Factory utilities (total) $ 24,000

Indirect labor (total) $ 3,000

Distribution of Resource Consumption Across Activity Cost Pools:

Processing Setting Up Other

Factory Utilities 30% 40% 30%

Indirect Labor 10% 40% 50%

MHs. Batches

Product S8 2,200 700

Product F1 7,800 300

Total 10,000 1,000

Product S8 Product F1

Sales (Total) $64,000. $68,700

Direct Materials (total) 28,000 19,800

Direct Labor (total) 25,300 36,700

Required:

a. Assign overhead costs to activity cost pools using activity-based costing. b. Calculate activity rates for each activity cost pool using activity-based costing.

c. Determine the amount of overhead cost that would be assigned to each product using activity-based costing. d. Calculate the product margins for each product using activity-based costing.

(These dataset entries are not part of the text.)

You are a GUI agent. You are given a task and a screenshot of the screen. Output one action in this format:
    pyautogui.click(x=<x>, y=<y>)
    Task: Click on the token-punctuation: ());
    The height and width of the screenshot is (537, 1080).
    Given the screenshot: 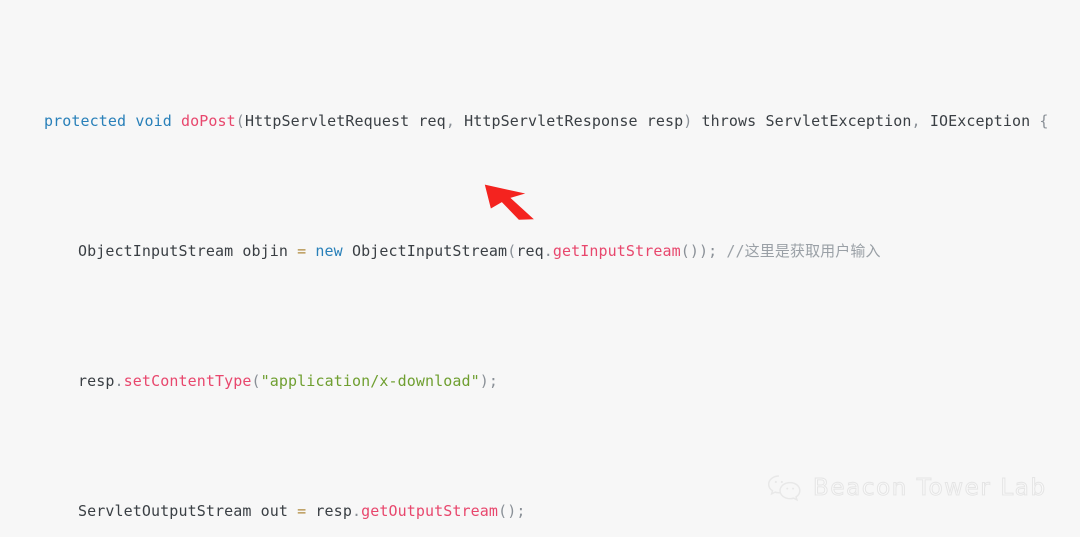 What is the action you would take?
    pyautogui.click(x=699, y=251)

4. Bloom Corporation makes one product and it provided the following information to help prepare the master budget for the next four months of operations:

  • The budgeted selling price per unit is $87.
  • Budgeted unit sales for January, February, March, and April are 7,100, 8,300, 13,700, and 13,600 units, respectively.
  • All sales are on credit.
  • The credit sales are collected as follows: 20% in the month of the sale and 80% in the following month.
  • Craney wants the ending finished goods inventory to equal 40% of the following month's unit sales.
  • Craney wants the ending direct materials inventory to equal 40% of the following month's direct materials production needs.
  • Each unit of finished goods requires 5 pounds of material.
  • The raw materials cost $1.00 per pound.
  • Regarding raw materials purchases, 30% are paid for in the month of purchase and 70% in the following month.
  • Each unit of finished goods requires 2.7 direct labor-hours.
  • The direct labor wage rate is $19.00 per hour.

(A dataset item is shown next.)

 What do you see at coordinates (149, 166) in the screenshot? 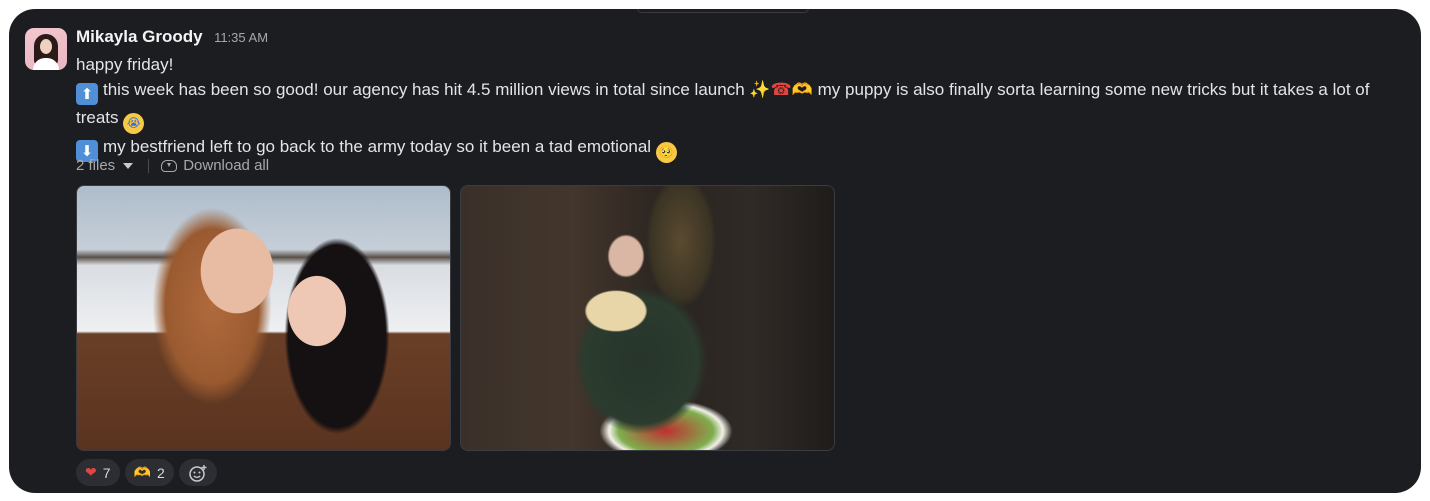
I see `divider` at bounding box center [149, 166].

a. What are the budgeted sales for February? b. What are the expected cash collections for February? c. According to the production budget, how many units should be produced in February? d. If 68,300 pounds of direct materials are needed for production in March, how many pounds of direct materials should be purchased in February? e. What is the estimated cost of direct materials purchases for February? f. If the cost of direct material purchases in January is $43,660, then in February what are the estimated cash disbursements for direct materials purchases?

g. What is the total estimated direct labor cost for February?